As a technical advisor1, there is one question that I get asked by clients every so often. Is the state of the software so bad that it needs to be rewritten from scratch?
It’s easy to fool oneself into thinking it might be a simple task. Just build a new thing that does what the old one did, right? Wrong. If you Joel Spolsky’s legendary essay Things You Should Never Do2, you get the sense that you should never do a complete rewrite.
However, if you’ve been working with mobile apps long enough, you will most likely have heard something completely different. “Always Rewrite the App Every 3-5 years”, was a common mantra in the mobile world.
As you might have guessed by now, the answer is never straightforward.
The Good - Pros of a Complete Rewrite
I still haven’t met a developer who hasn’t gotten something dreamy in her eyes when talking about a greenfield project. Imagine finally being able to throw away all the old sins and start fresh, with a clean new architecture and all the latest toys… Sorry, tools!

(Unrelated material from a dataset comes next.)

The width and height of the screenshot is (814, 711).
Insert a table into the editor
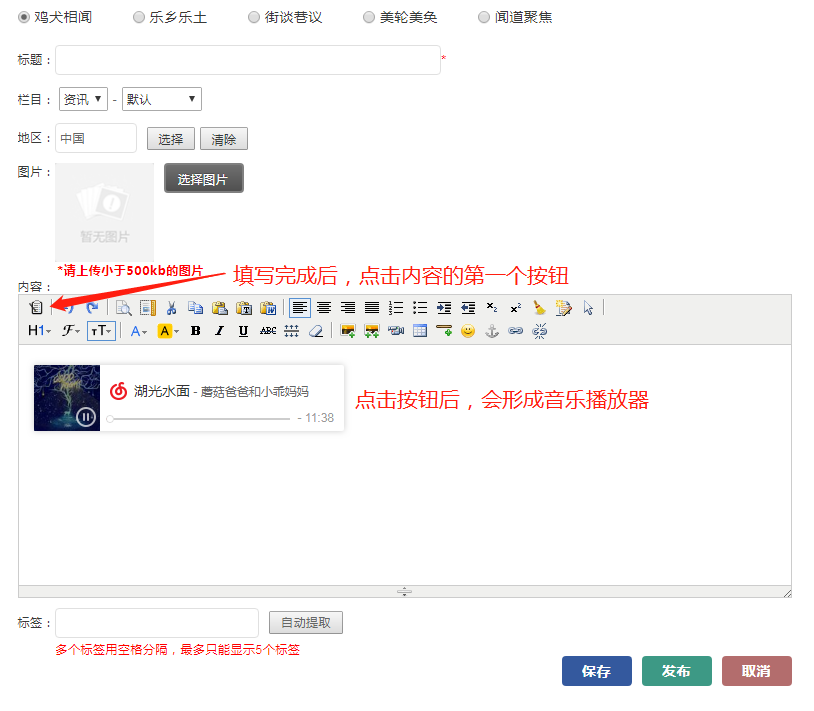[x=420, y=331]
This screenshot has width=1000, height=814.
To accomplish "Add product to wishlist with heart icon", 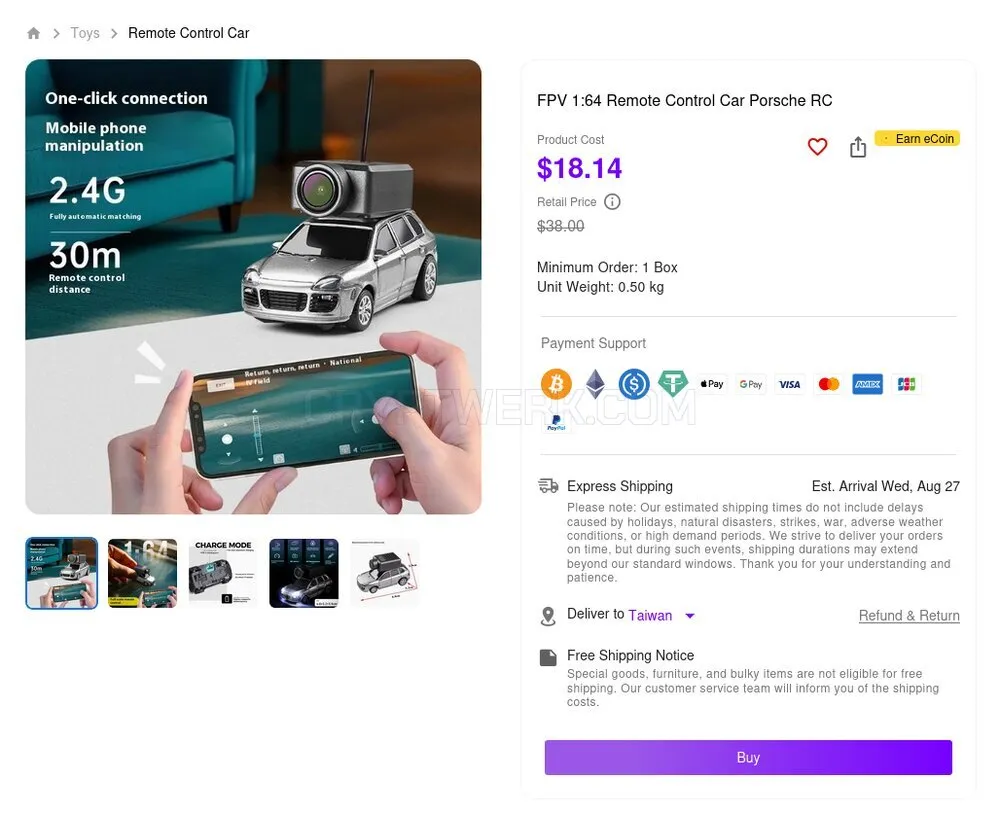I will coord(817,147).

When Uber rebuilt their iOS app3 that seems to have been part of the argument. Albeit maybe not the best one.
A better reason is to clear the technical debt of the balance sheet. Usually, this is done through regular maintenance, where the debt is amortised a bit at a time. But the startups that stay alive are the startups that move quickly.
This often translates into quick and dirty solutions. While seemingly reckless, is often the quickest way to investigate if something brings value to the user. With each shortcut, though, the Technical Debt increases.

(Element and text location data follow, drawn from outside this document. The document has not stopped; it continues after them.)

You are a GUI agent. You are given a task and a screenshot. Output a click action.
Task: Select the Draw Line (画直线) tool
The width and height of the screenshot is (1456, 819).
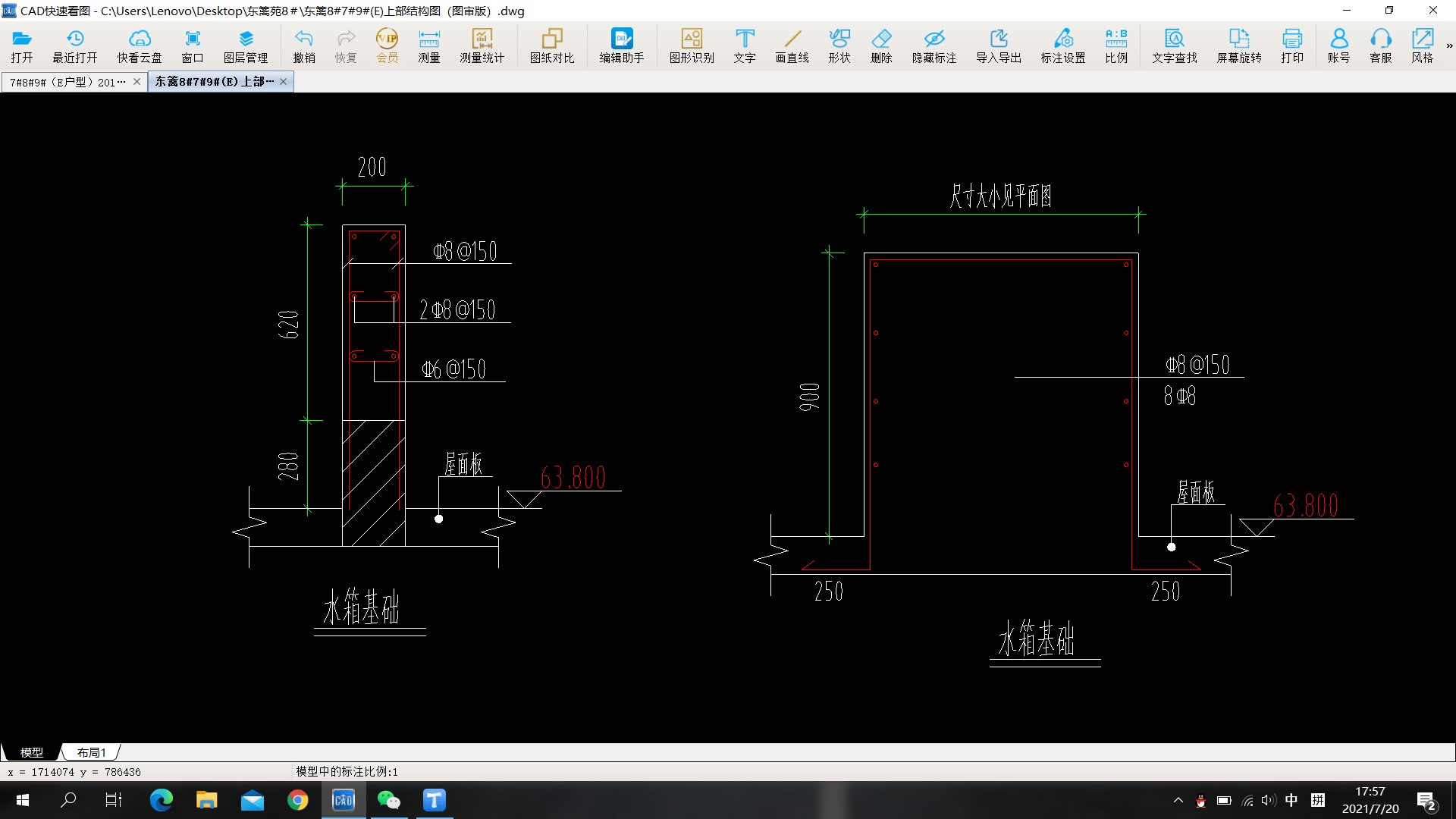(792, 46)
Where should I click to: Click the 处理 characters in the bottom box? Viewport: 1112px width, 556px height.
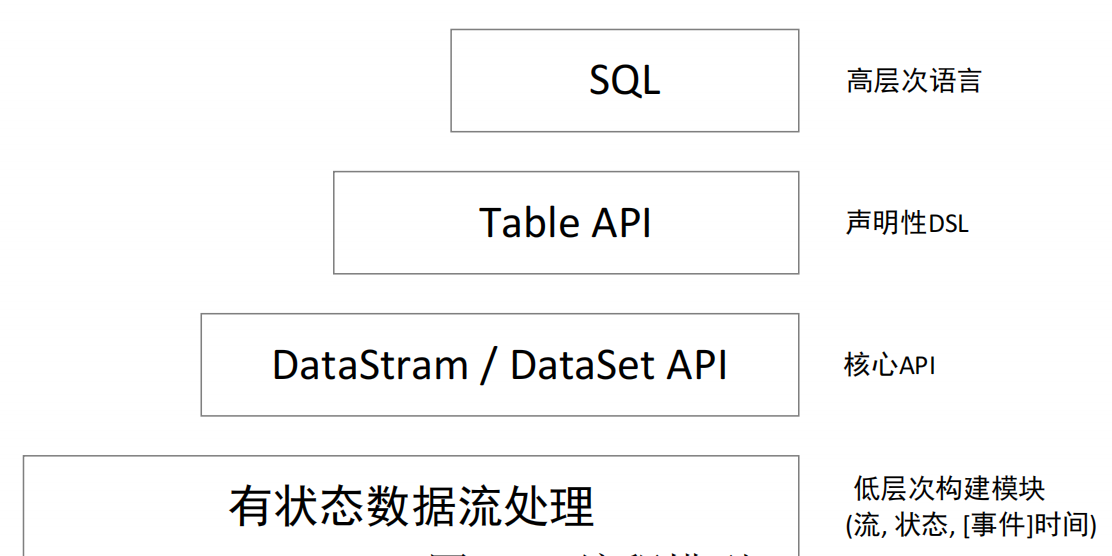[x=558, y=506]
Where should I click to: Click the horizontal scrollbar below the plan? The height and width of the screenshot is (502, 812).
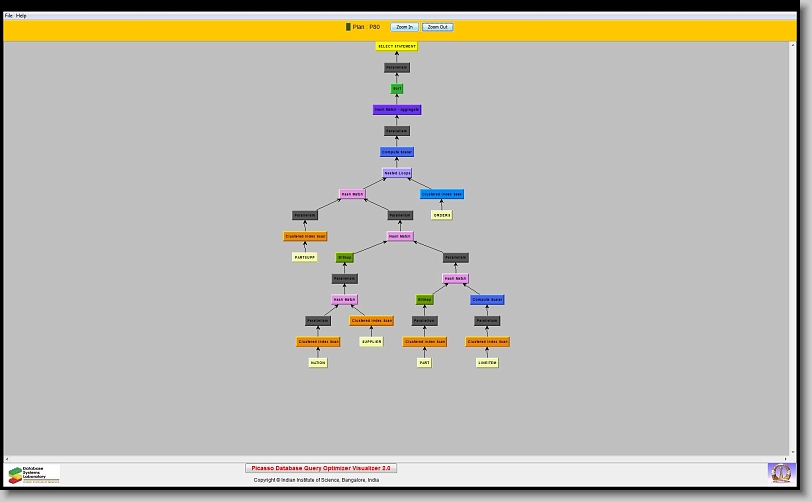click(x=400, y=458)
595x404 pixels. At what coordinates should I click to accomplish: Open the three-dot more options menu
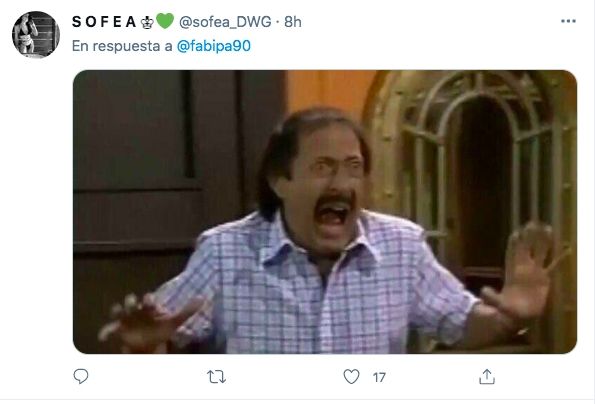tap(568, 21)
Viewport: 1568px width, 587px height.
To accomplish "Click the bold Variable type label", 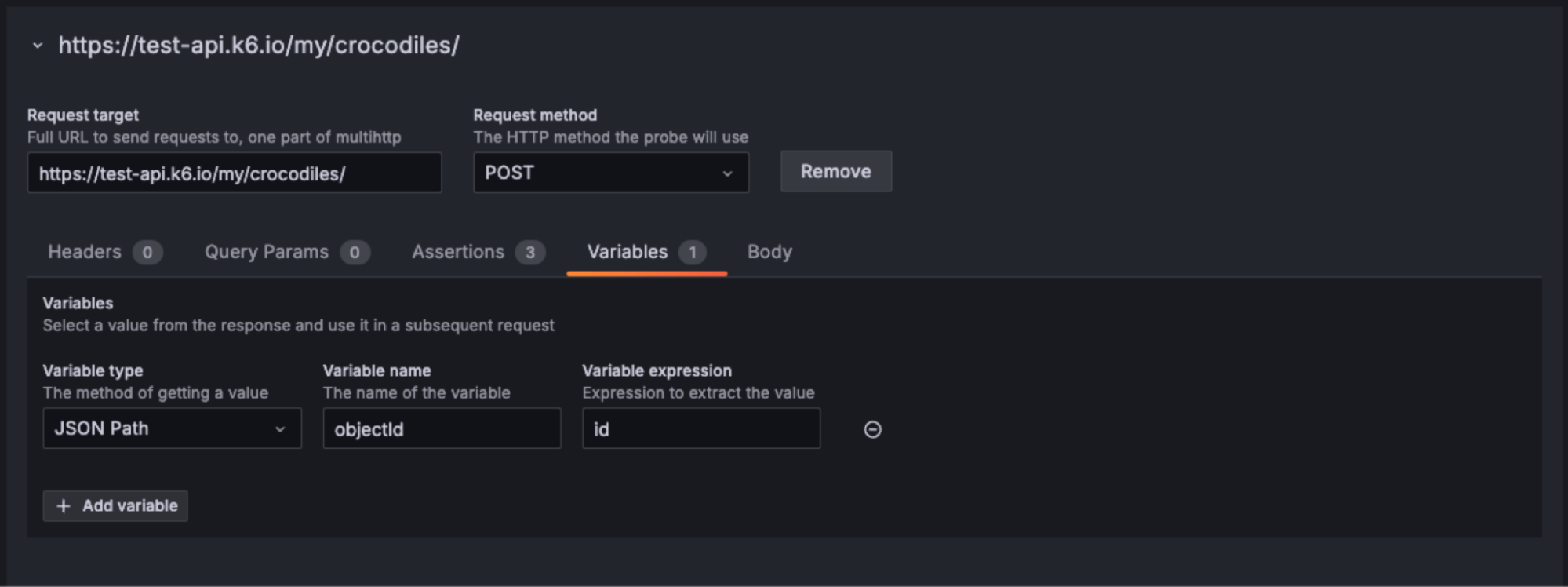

Usually, until the point where the very thing that used to make you go faster makes you go nowhere at all, and the only way out is to start over.
If you are lucky, you might be able to contain the rewrites to isolated services. But if that is not the case, it might even be worth pausing the development of all new features for a few months to start over.
Keeping up with the times is also important when it comes to software. Swedish banks are famous for running old COBOL systems that are difficult to maintain and difficult to find developers to maintain.
As always when there is a decrease in supply, the price for a COBOL developer has increased. Newer technologies, on the other hand, will make you more attractive to more developers, which means more supply and lower prices4.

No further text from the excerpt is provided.